Türkiye, Birleşmiş Milletler 75. Genel Kurulu kapsamında gerçekleştirilen Sosyal, Kültürel ve İnsani İşler’den sorumlu III. Komite toplantısı çalışmalarındaki ulusal beyanında, Uygur Türklerinin kültürel ve dini kimliklerine saygı gösterilmesi ve garanti altına alınması beklentisini dile getirdi.
Türkiye beyanında, etnik, kültürel ve dini bağlara sahip olduğu Uygur Türklerinin haklarının korunması için çağrıda bulundu.
İnsan hakları uygulamalarından duyulan endişenin dile getirildiği beyanda, Türkiye’nin, Doğu Türkistan’daki Uygur Türkleri ve diğer Müslüman toplumların Çin’in eşit vatandaşları olarak barış ve huzur içinde yaşamaları; ayrıca, kültürel ve dini kimliklerine saygı gösterilmesi ve bunların garanti altına alınması yönündeki beklentisi kayda geçirildi.
Ankar: ‘Çin şeffaf davranmalı’
Türkiye’nin ulusal beyanında, Çin’in Sincan Uygur Özerk Bölgesi’ndeki insan hakları ihlallerinin endişe kaynağı olmaya devam ettiği kaydedildi.

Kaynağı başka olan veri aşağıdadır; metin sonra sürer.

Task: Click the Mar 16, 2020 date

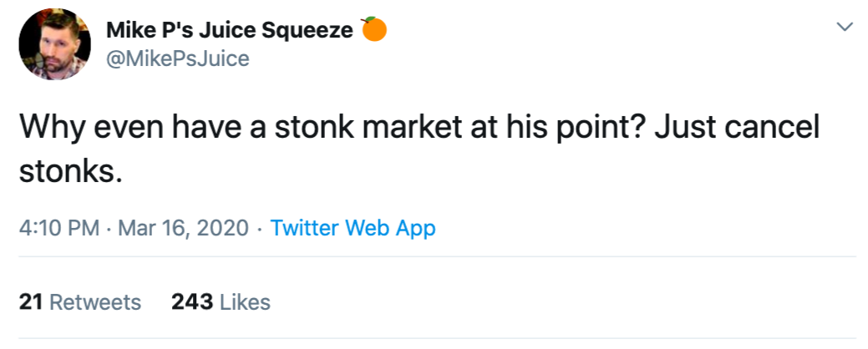Action: tap(184, 228)
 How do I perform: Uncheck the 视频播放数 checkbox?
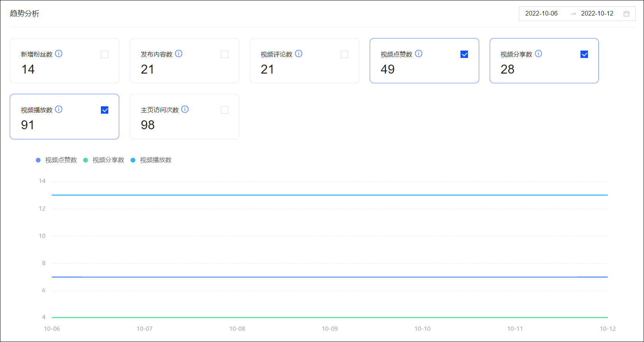click(x=104, y=110)
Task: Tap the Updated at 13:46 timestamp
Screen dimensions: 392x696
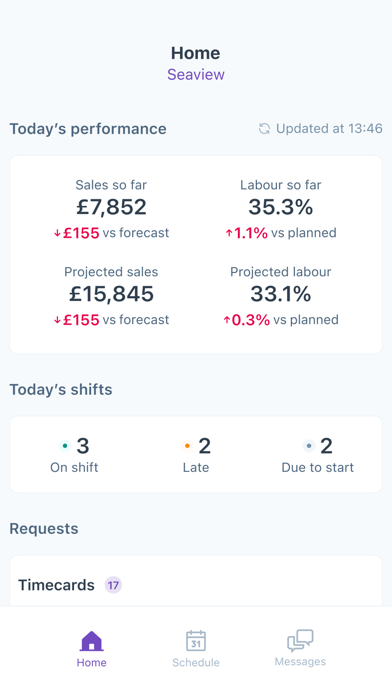Action: 329,129
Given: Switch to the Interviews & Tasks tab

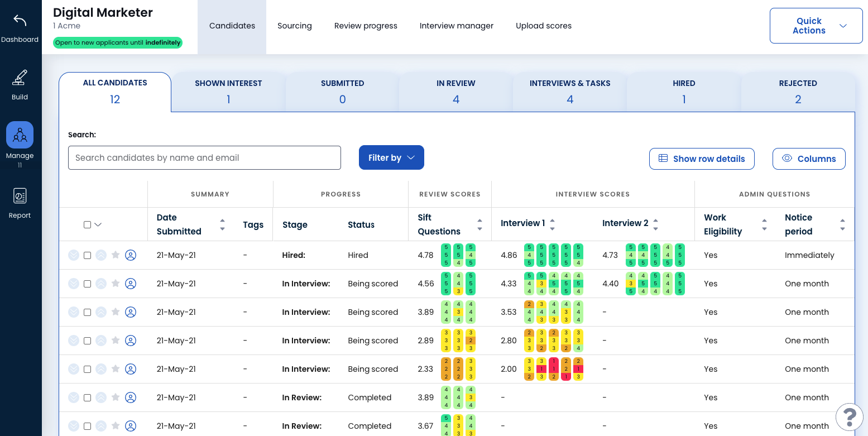Looking at the screenshot, I should [569, 91].
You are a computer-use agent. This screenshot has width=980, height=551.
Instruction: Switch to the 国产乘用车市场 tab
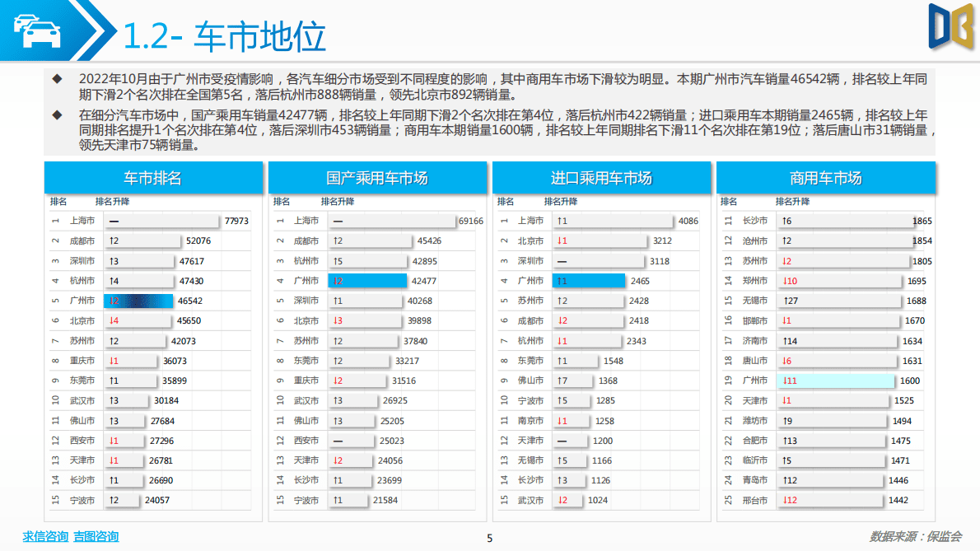click(x=377, y=177)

Beyanda, Sincan’daki (Doğu Türkistan) Uygur Türkleri ve diğer Müslüman azınlıklara yönelik uygulamalara ilişkin, uluslararası toplumun endişe ve beklentilerinin ele alınmasında BM’nin rolüne dikkat çekildi.

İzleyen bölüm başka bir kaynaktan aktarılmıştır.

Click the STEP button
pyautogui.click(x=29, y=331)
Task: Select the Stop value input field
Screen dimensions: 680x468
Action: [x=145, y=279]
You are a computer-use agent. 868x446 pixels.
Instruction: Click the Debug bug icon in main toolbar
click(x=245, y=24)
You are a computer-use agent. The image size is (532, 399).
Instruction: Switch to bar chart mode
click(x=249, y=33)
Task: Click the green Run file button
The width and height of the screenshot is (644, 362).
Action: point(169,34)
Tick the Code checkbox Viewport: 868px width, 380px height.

Ayrıca, ilgili BM organlarının, bölgedeki insan hakları durumunu kayda geçirme ve somut önerilerde bulunmada önemli bir rol oynadığı vurgulandı.
Bu bağlamda, BM Irk Ayrımcılığının Ortadan Kaldırılması Komitesinin 2018 Ağustos ayında Çin’e 8 tavsiyede bulunduğu hatırlatılan beyanda, Komitenin dile getirdiği endişe ile tavsiyelerin bugün de geçerliliğini koruduğu ve bu konuda adımlar atılması gerektiği belirtildi.

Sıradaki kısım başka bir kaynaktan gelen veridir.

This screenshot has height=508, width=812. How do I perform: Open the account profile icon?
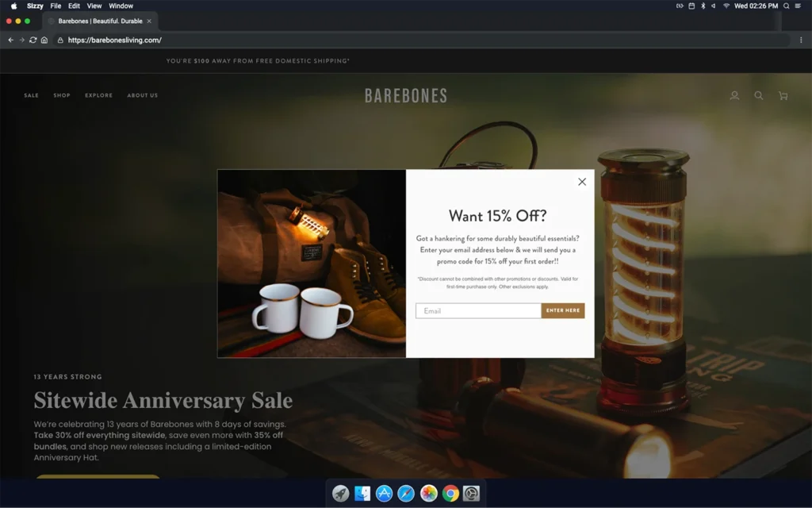(734, 95)
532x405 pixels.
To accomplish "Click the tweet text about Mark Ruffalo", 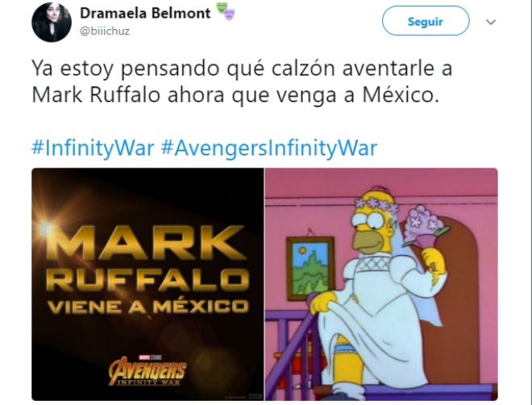I will [242, 81].
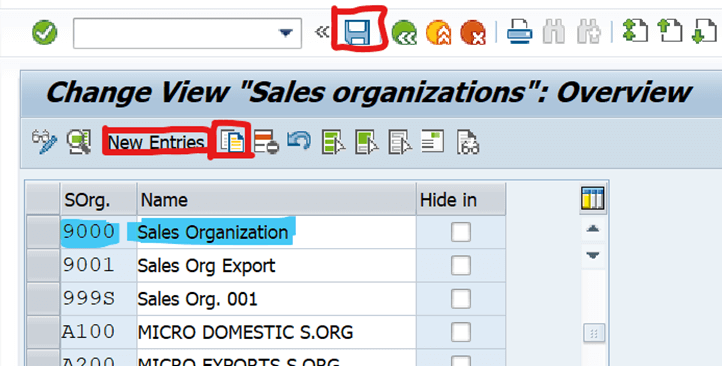Click the green Back arrow icon
This screenshot has width=722, height=366.
404,33
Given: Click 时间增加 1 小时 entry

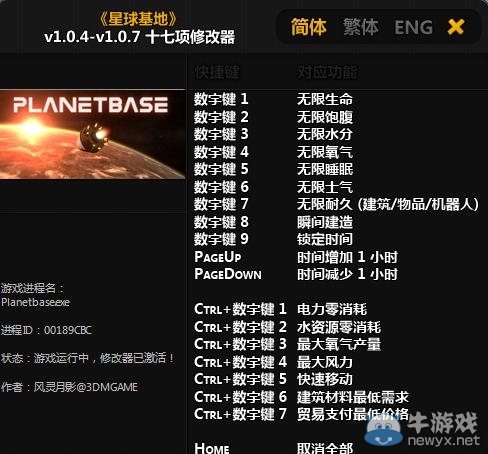Looking at the screenshot, I should 347,257.
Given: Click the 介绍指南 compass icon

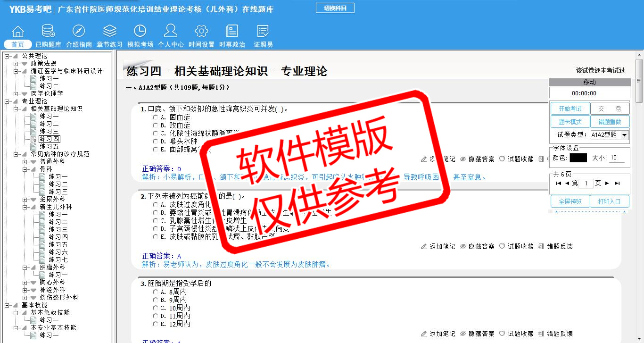Looking at the screenshot, I should click(x=79, y=32).

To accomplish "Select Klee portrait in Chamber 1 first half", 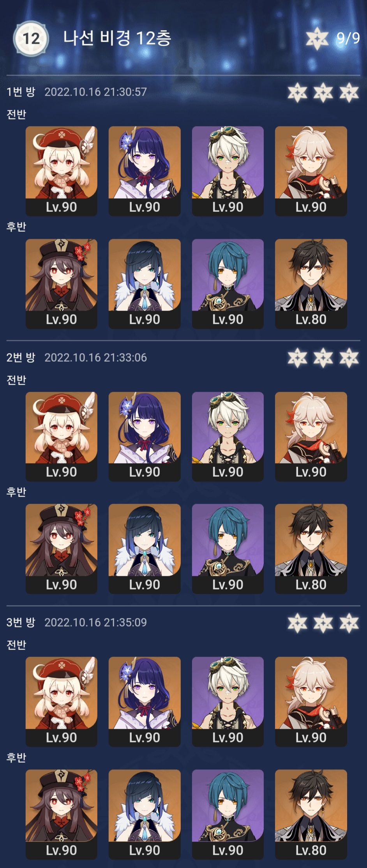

Beyanda, Türkiye’nin, Çin’in toprak bütünlüğüne saygı gösterirken gerek uluslararası toplum gerek Çin makamlarınca gayet iyi bilinen beklentisinin, “Sincan’daki Uygur Türkleri ve diğer Müslüman azınlıkların Çin’in eşit vatandaşları olarak barış ve huzur içinde yaşamaları; ayrıca, kültürel ve dini kimliklerine saygı gösterilmesi ve bunların garanti altına alınması” olduğu vurgulandı.
Beyanda, Uygur Türkleriyle etnik, dini ve kültürel bağları olan bir ülke olarak, son zamanlarda kamuoyuna yansıyan rapor ve haberlerde Sincan’daki Uygur Türkleri ve diğer Müslüman azınlıklara yönelik insan hakları uygulamalarının özellikle endişeye neden olduğu kaydedildi.
İnsan Hakları İzleme Örgütü Çin Direktörü Sophie Richardson, Türkiye’nin insan hakları ihlalleriyle ilgili sesini yükseltmesini ve Çin’in şeffaf davranması gerektiği yönündeki çağrısını, ‘harika bir gelişme’ olarak tanımladı.
Öte yandan Türkiye’nin, bu meseleyi BM ve İslam İşbirliği Teşkilatı (İİT) gibi çeşitli uluslararası platformlarda takip ederken Çin ile ikili düzeyde doğrudan ve yapıcı diyaloğu sürdüreceği belirtildi.
Müslüman ailelere ‘zorla misafir’ olan Çinli memurlar, Uygurları evlerinde takip ediyor
Beyanda, “BM İnsan Hakları Yüksek Komiserinin, Sincan’a, anlamlı, kapsamlı ve kısıtlama olmadan bir ziyaret düzenlemesi ve Çin’in bu konuda şeffaf davranması yönündeki beklentimizi muhafaza ediyoruz.” ifadesine yer verildi.